### [Request]
Copy the rows below word for word, starting at the line that contains "Image resolution: width=785" and ending after the line that contains "click(28, 75)". Omit the pictures.

# start of Provided material

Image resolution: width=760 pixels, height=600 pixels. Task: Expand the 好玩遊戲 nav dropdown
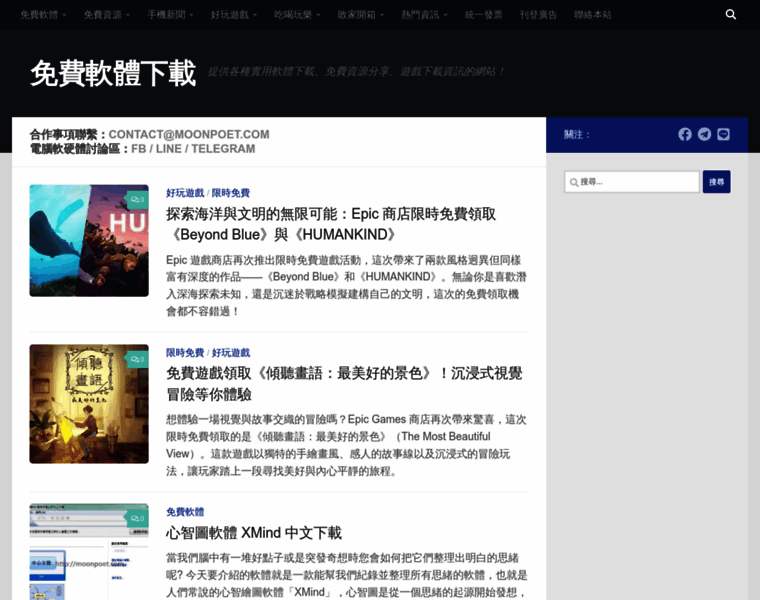[233, 15]
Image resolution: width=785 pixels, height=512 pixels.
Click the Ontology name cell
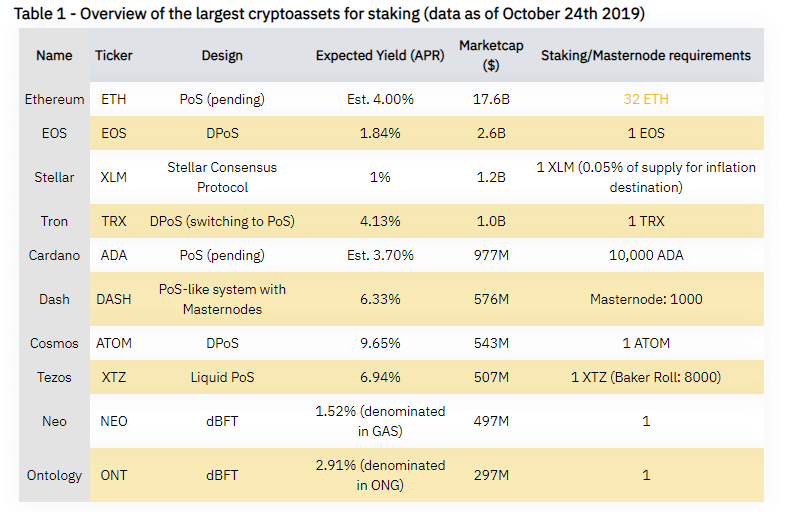pyautogui.click(x=54, y=475)
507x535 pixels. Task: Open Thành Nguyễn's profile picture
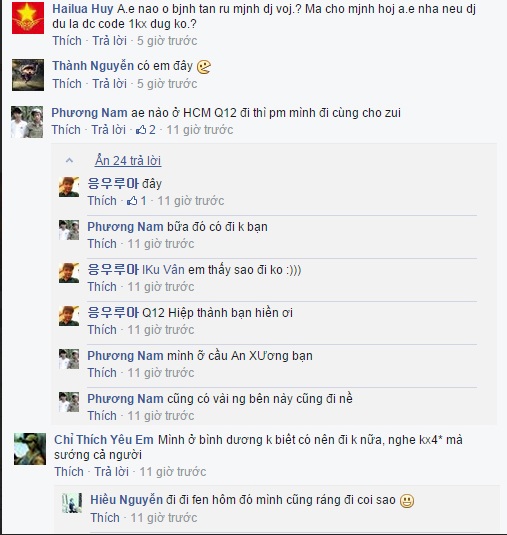click(28, 75)
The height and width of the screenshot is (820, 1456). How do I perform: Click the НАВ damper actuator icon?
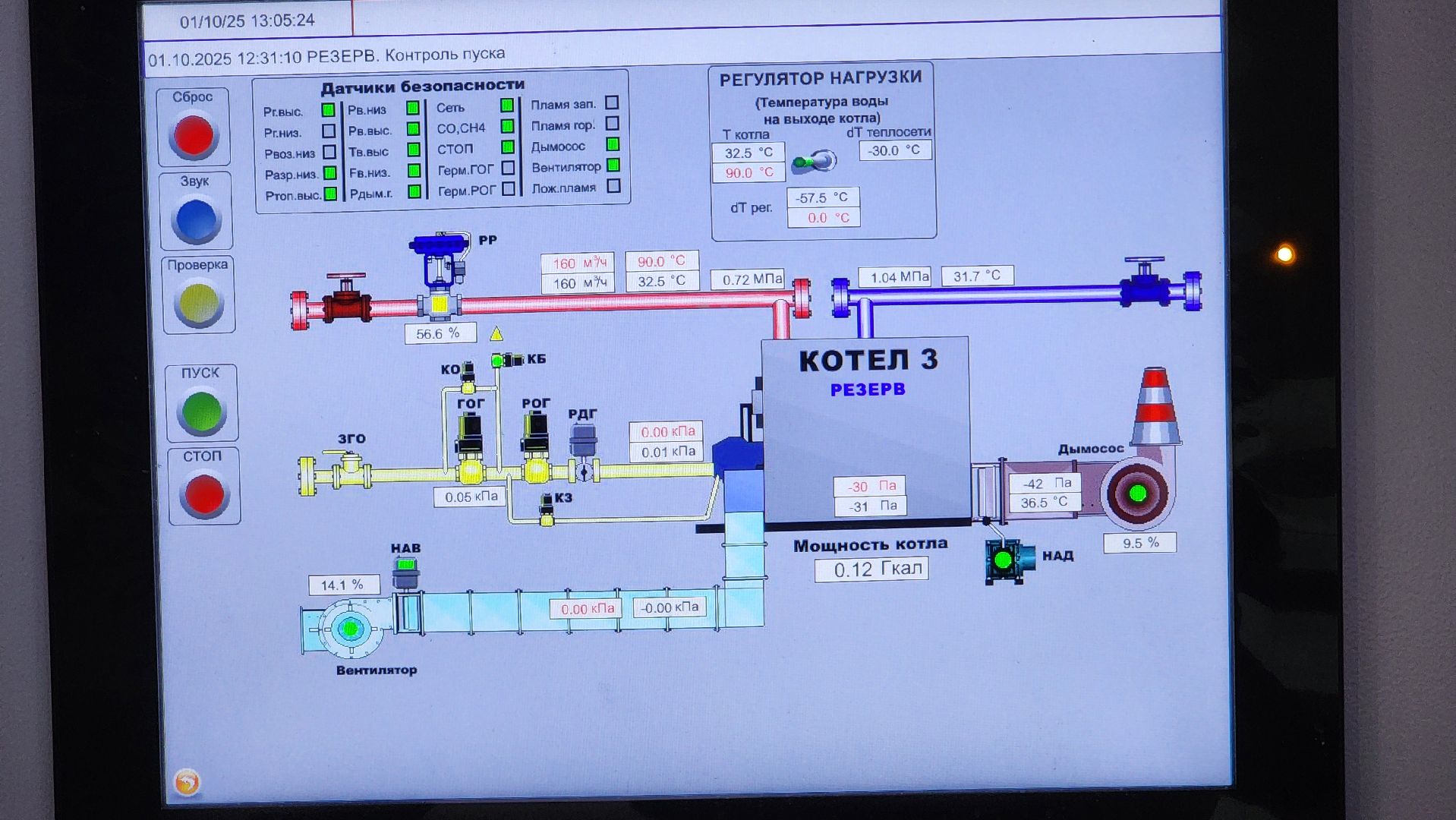click(x=406, y=572)
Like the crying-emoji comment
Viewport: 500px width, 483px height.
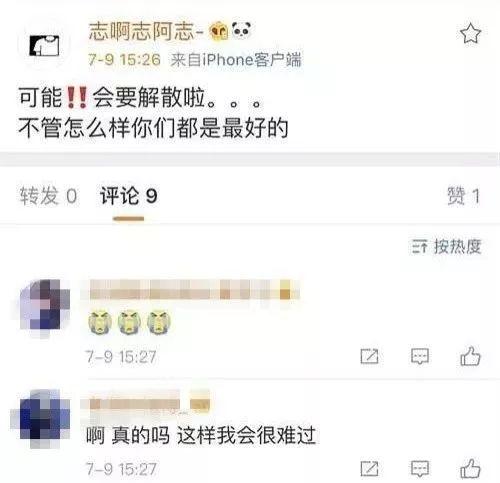click(470, 356)
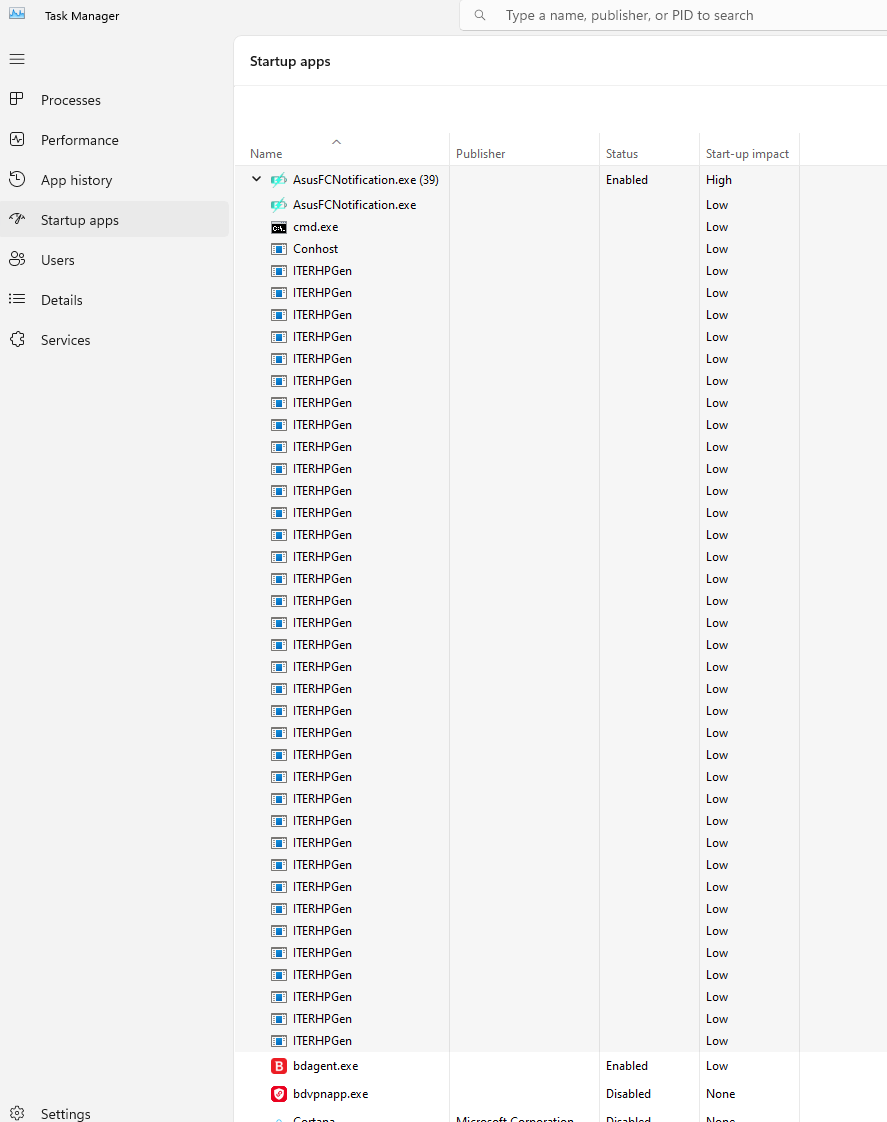Sort by the Name column header
Viewport: 887px width, 1122px height.
click(266, 154)
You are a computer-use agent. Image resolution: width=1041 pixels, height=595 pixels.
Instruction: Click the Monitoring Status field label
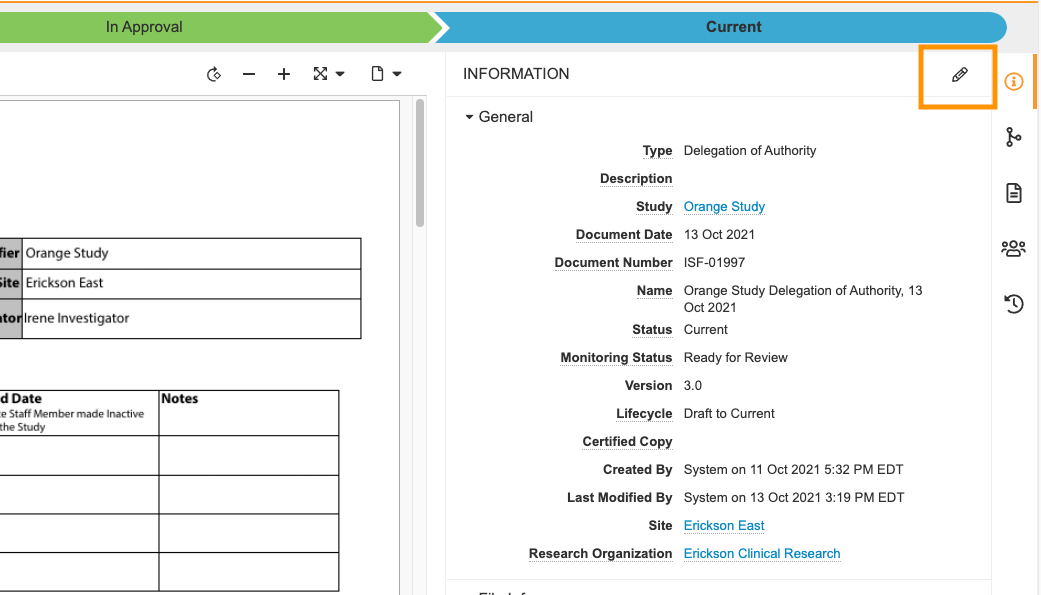(x=616, y=358)
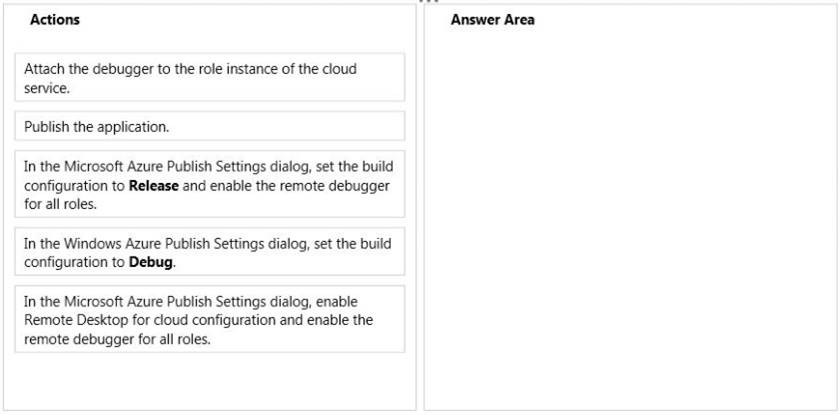
Task: Select the 'Attach the debugger' action box
Action: pyautogui.click(x=209, y=77)
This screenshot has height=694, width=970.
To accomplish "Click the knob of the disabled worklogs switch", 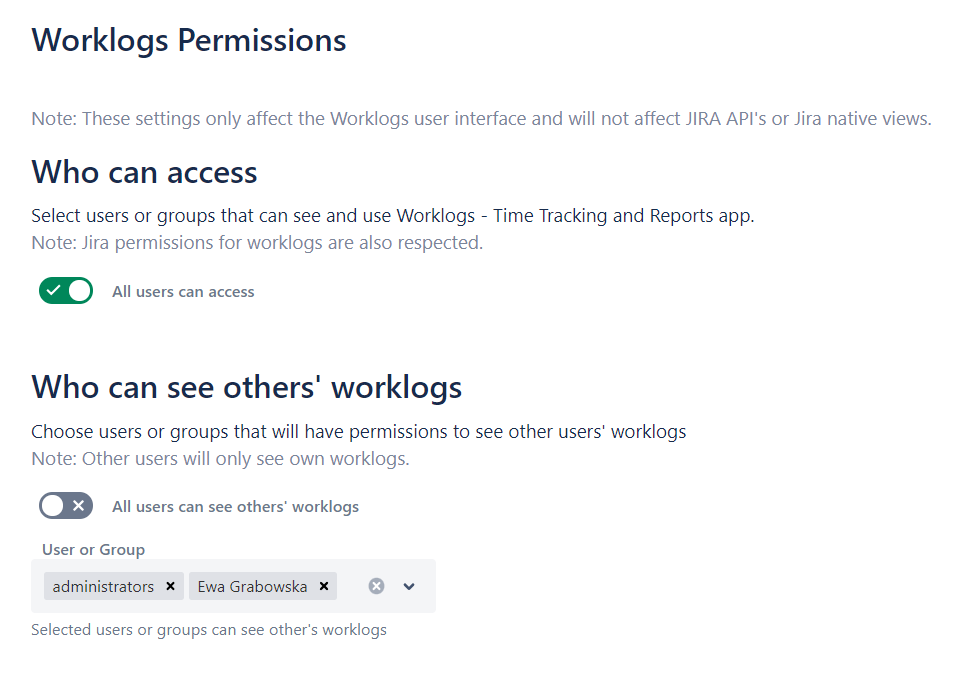I will (53, 505).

# end of Provided material

### [Output below]
Image resolution: width=785 pixels, height=512 pixels.
Click the Ontology name cell
pyautogui.click(x=54, y=475)
507x535 pixels. Task: Open Thành Nguyễn's profile picture
click(28, 75)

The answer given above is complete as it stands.